0
votes

I am trying to use Get Metadata activity in Azure Data Factory in order to get blob filenames and copy them to Azure SQL database table. I follow this tutorial: https://www.mssqltips.com/sqlservertip/6246/azure-data-factory-get-metadata-example/

Here is my pipeline, Copy Data > Source is the source destination of the blob files in my Blob storage. I need to specify my source file as binary because they are *.jpeg files.

GetMetadata0

For my Copy Data > Sink, its the Azure SQL database, I enable the option "Auto Create table"

GetMetadata1

In my Sink dataset config, I had to choose one table because the validation won't pass if I don't select the table in my SQL database even though this table is not related at all to the blob filenames that I want to get.

GetMetadata2

Question 1: Am I supposed to create a new table in SQL DB before to have the columns matching the blob filenames that I want to extract?

Then, I tried to validate the pipeline and I get this error.

Copy_Data_1
Sink must be binary when source is binary dataset.

Getmetadata3

Question 2: How can I resolve this error? I had to select the file type of the source as binary as it's one of the step when creating source dataset. Therefore, when I choose sink dataset that is Azure SQL table, I didn't have to select the type of dataset so it doesn't seem to match.

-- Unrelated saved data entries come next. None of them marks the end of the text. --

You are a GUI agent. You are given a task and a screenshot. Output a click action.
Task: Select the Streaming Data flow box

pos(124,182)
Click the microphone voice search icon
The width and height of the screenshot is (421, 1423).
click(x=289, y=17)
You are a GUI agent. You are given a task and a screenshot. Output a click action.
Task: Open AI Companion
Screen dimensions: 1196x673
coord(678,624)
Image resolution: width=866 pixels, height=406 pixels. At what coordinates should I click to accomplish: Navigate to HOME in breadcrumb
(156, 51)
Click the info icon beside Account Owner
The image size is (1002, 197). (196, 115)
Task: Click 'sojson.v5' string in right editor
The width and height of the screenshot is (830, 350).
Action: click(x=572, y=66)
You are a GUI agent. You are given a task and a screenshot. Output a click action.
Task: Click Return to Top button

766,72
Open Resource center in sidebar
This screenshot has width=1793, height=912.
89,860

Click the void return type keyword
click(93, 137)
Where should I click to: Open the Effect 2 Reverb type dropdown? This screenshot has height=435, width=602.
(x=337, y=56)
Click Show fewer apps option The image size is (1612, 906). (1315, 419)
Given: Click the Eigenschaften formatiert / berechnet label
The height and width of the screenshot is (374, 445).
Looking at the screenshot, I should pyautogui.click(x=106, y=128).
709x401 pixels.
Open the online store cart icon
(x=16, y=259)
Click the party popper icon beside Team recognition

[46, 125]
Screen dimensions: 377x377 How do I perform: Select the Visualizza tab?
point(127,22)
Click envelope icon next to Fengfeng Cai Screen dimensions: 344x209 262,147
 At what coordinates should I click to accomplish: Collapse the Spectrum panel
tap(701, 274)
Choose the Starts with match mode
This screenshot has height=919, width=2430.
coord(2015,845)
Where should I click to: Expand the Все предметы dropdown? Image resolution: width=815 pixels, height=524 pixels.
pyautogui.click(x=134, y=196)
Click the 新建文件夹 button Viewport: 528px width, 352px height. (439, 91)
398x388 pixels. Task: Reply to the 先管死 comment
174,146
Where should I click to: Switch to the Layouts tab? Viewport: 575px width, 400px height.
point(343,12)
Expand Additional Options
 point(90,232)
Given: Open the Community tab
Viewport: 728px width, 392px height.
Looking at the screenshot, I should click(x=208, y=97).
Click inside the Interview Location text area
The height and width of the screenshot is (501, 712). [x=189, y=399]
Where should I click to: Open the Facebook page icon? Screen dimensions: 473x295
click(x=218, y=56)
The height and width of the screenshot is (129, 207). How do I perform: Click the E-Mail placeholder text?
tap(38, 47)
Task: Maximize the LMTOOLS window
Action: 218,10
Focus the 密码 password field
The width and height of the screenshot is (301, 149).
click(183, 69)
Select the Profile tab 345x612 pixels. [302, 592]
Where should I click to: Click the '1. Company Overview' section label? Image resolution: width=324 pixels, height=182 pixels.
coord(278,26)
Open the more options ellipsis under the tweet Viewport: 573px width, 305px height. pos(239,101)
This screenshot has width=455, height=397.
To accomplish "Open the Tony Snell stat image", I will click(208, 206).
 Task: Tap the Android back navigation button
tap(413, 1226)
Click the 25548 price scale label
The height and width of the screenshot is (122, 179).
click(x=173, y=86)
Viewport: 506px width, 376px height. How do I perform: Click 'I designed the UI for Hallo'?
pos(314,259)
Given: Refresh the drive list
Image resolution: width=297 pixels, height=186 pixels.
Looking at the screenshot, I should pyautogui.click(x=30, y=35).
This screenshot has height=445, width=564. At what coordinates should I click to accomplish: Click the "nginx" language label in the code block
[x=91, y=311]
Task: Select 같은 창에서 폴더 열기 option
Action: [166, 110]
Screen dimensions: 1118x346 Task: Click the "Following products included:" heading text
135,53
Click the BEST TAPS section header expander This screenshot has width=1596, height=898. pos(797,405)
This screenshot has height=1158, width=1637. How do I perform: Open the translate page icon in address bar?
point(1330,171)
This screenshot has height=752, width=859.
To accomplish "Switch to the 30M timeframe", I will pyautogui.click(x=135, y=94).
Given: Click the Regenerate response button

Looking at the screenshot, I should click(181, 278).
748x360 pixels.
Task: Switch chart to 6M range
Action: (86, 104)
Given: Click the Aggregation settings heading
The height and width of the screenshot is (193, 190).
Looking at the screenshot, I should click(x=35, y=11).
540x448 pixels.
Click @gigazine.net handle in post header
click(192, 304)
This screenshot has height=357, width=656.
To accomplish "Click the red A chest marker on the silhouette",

Thank you very much in advance.

New screenshot of the new pipeline, I can now get itemName of filenames in the json output files.

GetFileName1

Now I add Copy Data activity just after Get_File_Name2 activity and connect them together to try to get the json output files as source dataset.

GetFileName2

However, I need to choose the source dataset location first before specify type as json. But, as far as I understand these output json files are the output from Get_File_Name2 activity and they are not yet stored on Blob storage. How do I make the copy data activity reading these json output file as source dataset?

GetFileName3

Update 10/14/2020 Here is my new activity stored procedure, I added the parameter as suggested however, I changed the name to JsonData as my stored procedure requires this parameter.

storedprocedure1

This is my stored procedure.

storedprocedure2

I get this error at the stored procedure:

{
    "errorCode": "2402",
    "message": "Execution fail against sql server. Sql error number: 13609. Error Message: JSON text is not properly formatted. Unexpected character 'S' is found at position 0.",
    "failureType": "UserError",
    "target": "Stored procedure1",
    "details": []
}

storedprocedure3

But when I check the input, it seems like it already successfully reading the json string itemName.

storedprocedure4

But, when I check output, it's not there.

storedprocedure5

1
The source files are *.jpeg(image) files not data file like csv, and Binary format can not load to Azure SQL database. It's not supported. We can not help you solve it!Leon Yue
Hello @Leon Yue could you please check my steps again? I didn’t try to load jpeg files themselves into SQL table of course that wouldn’t make sense as we don’t keep image files i. Relational DB. I was trying to get the filenames of jpeg files and put them in SQL table. That’s why I tried to use Get Metadata, is this the right way to do?Shuti
Yes, it is. But please don't use binary as the source in copy active. Your whole workflow may be: Get metadata(get all the .jpeg files name)--> foreach(loop the filename)--> if condition( I don't know what it used for)-->true active(load to Azure SQL).Leon Yue
Auto create table doesn't work for filename! It depends on the file data. You need create a table to receive these filenames.Leon Yue
Hello @Leon Yue thank you very much for your suggestion. I also found similar solution so I modified my pipeline like this: Get Metadata 1 with dataset pointing to blob files on blob storage, here I add file list = Child items Then this is connected to ForEach loop with setting @activity('Get_File_Name1').output.childItems and with activity inside of Get Metadata also pointing to blob storage with FileName value as @item().name. After running this pipeline, it seems getting close as in json output files, I get itemName value of filename. Please, see screenshot above.Shuti

1 Answers

1
votes

Actually, you may could using Get metadata output json as the parameter and then call the stored procedure: Get metedata-->Stored Procedure!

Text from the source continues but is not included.